== Exercise aim ==
Every line of the data below should be retyped exactly, with no images carried over.

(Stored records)
§
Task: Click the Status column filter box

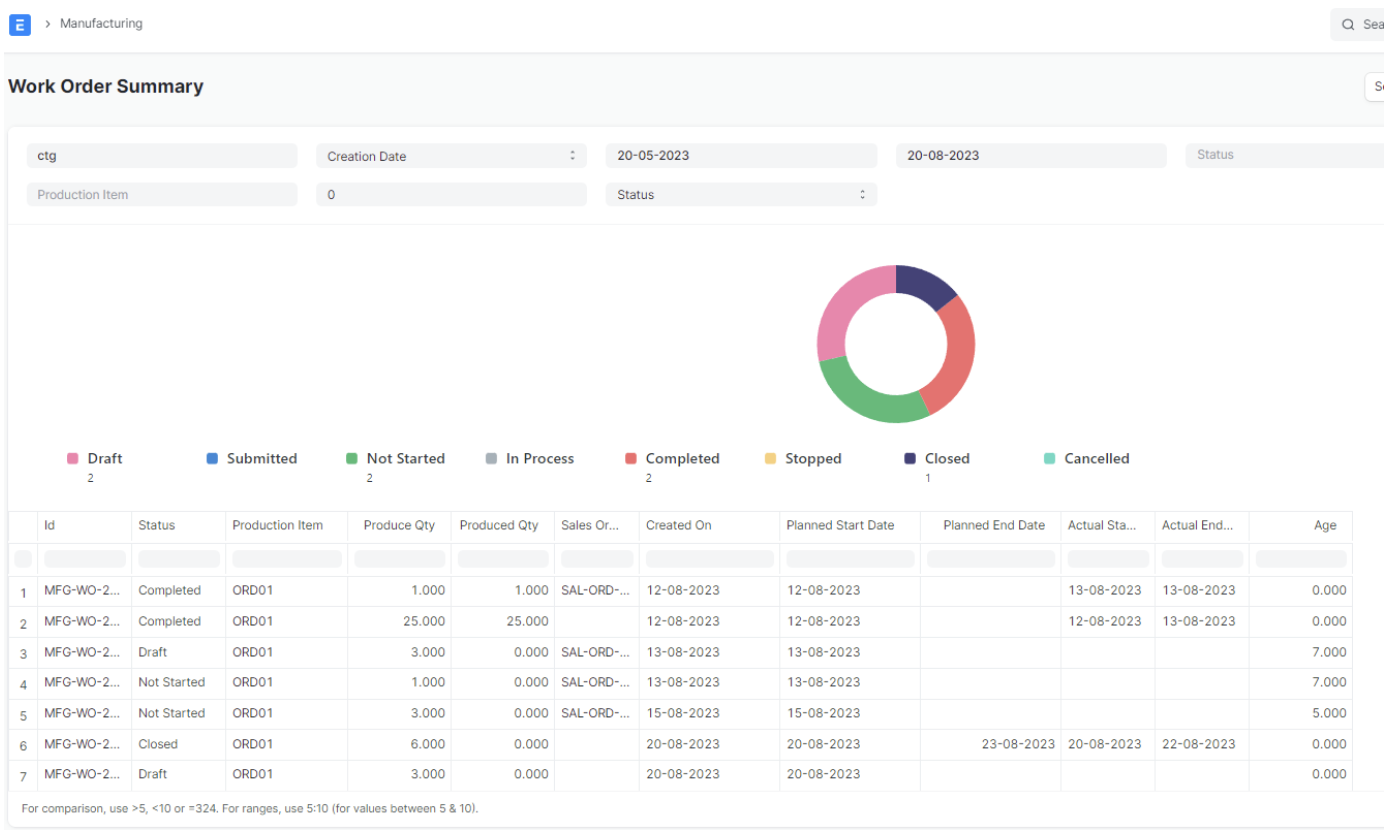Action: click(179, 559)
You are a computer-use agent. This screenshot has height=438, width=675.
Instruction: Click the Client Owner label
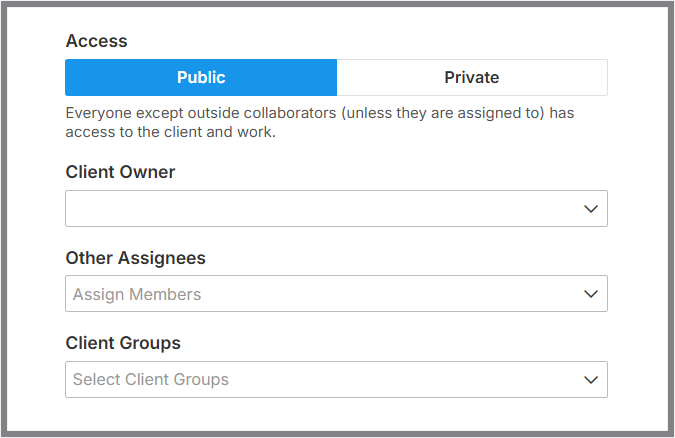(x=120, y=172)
§
== Answer to this exercise ==
Task: Click the Status column filter box

Action: click(179, 559)
You are a computer-use agent. This screenshot has height=438, width=675.
Instruction: Click the Client Owner label
(x=120, y=172)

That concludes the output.